Yamal’s Moroccan heritage and Spain’s recognition of Palestinian statehood have also drawn support from Arab enclaves in the city, including Brooklyn’s Little Palestine, adding another layer to a coalition that crosses several of New York’s immigrant communities at once.
Madrid’s Migration Bet Plays Out on New York’s Streets
The goodwill toward Spain among African and Arab New Yorkers is not just about players born to immigrant parents. It is also about policy. Where the United States and much of Europe have tightened enforcement against undocumented migrants, Spain has moved in the opposite direction.
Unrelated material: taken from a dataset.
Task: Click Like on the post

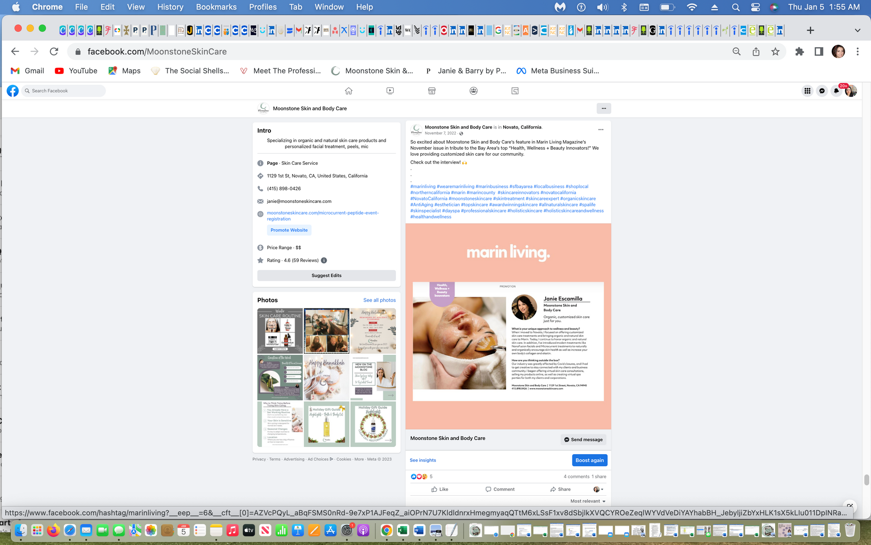Action: click(440, 489)
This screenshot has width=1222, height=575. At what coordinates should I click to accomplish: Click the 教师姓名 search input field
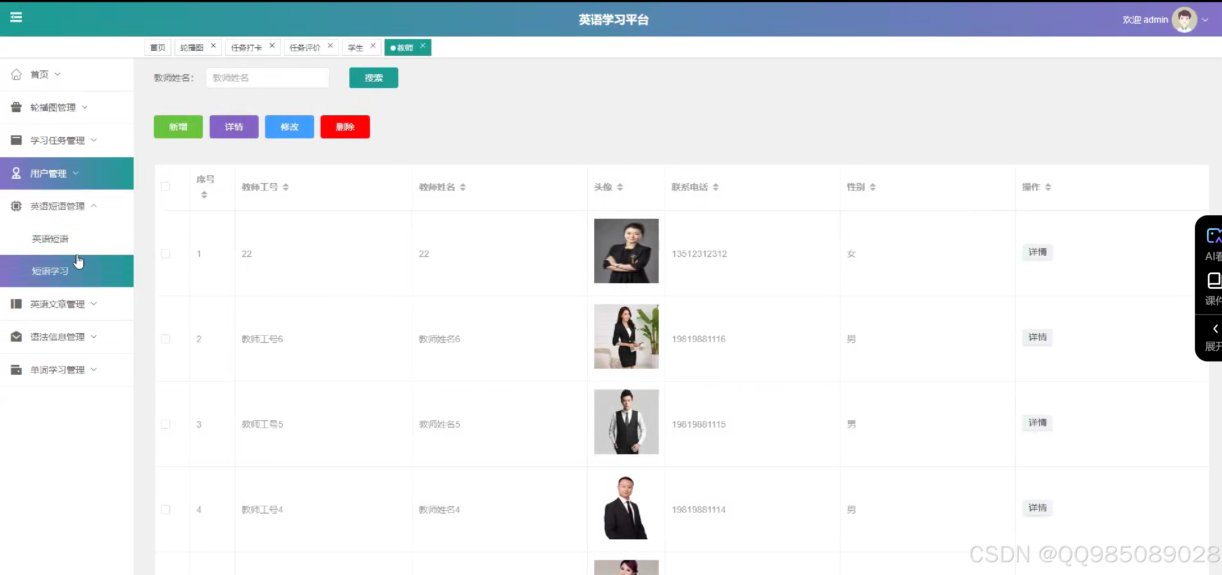click(x=267, y=77)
In January 2026, Spain’s government approved a Royal Decree opening legal residency to undocumented migrants already in the country, a plan expected to grant legal status to more than 500,000 people who can prove they lived in Spain for at least five months before the end of 2025. Applicants without criminal records get a renewable one-year permit, with a path to citizenship after a decade. Prime Minister Pedro Sanchez has framed the policy as a moral obligation, pointing to the more than two million Spaniards who emigrated between 1960 and 1973.
By late May, more than 550,000 applications had already been submitted, according to InfoMigrants, which has covered the rollout on the ground in Madrid and Barcelona. Edith Espinola, director of a Madrid workers’ advocacy group and a founder of the Regularizacion Ya movement, described the goal in blunt terms.
“People understand that the undocumented migrant person living next to their house is a neighbor not an invader,” Espinola said.
The nuance New York’s West African fans may not know is that most of the people benefiting are not African. Research group Funcas estimated Spain had roughly 840,000 people in irregular status at the start of 2025, and the largest share, some 760,000, came from the Americas, led by Colombians, Peruvians and Hondurans. Africans made up an estimated 50,000 of that total. The policy is real, but its biggest beneficiaries are Latin American, not West African, a detail that complicates without undercutting the goodwill it has generated among Spain’s newest New York fans.
Kickoff at MetLife
Spain has not lost a competitive match since a Euro qualifier defeat in Scotland in March 2023, and Argentina is chasing a feat no team has managed since Brazil won consecutive titles in 1958 and 1962. Resale prices for Sunday’s match climbed so high that New York and New Jersey prosecutors issued subpoenas to FIFA over its ticket pricing, adding one more grievance to a tournament that has generated plenty.
None of that will be on Sanfiz’s mind at kickoff. By his own admission, he will spend Sunday’s final the way he spent the last one, outside on the sidewalk in Chelsea, waving cars past a clubhouse packed with people watching the game he says he cannot bear to watch himself.